• _Aim of the exercise_: Copy out each line of the listing below that contains the string "field".

A run of records:

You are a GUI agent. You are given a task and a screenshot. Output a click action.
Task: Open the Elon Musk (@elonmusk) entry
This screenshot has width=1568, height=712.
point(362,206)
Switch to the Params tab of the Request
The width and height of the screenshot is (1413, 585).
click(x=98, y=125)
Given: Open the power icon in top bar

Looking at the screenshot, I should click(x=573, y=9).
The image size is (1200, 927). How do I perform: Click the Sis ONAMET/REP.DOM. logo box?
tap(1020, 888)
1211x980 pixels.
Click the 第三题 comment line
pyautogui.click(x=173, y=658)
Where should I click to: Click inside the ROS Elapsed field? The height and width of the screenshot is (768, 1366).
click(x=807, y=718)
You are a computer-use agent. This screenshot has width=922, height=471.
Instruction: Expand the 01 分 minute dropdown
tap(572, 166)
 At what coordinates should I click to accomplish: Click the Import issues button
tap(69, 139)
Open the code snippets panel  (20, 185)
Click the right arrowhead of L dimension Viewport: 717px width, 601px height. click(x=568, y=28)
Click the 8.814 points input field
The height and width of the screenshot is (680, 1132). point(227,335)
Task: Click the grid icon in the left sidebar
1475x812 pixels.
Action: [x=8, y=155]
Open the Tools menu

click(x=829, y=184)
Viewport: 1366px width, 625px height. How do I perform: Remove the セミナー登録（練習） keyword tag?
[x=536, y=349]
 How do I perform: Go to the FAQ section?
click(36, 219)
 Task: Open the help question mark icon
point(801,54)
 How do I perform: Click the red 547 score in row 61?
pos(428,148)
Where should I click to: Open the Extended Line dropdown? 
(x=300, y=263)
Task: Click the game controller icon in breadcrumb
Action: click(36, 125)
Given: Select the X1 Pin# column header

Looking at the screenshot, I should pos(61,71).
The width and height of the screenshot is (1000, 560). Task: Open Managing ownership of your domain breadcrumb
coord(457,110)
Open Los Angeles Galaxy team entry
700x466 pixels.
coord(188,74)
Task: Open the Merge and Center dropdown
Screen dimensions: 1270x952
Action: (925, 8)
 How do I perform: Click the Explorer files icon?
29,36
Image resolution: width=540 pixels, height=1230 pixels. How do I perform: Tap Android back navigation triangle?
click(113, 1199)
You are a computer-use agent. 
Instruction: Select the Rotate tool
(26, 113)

• _Problem solution_:
Where should I click to: Click inside the ROS Elapsed field? The height and width of the screenshot is (768, 1366).
Click the 8.814 points input field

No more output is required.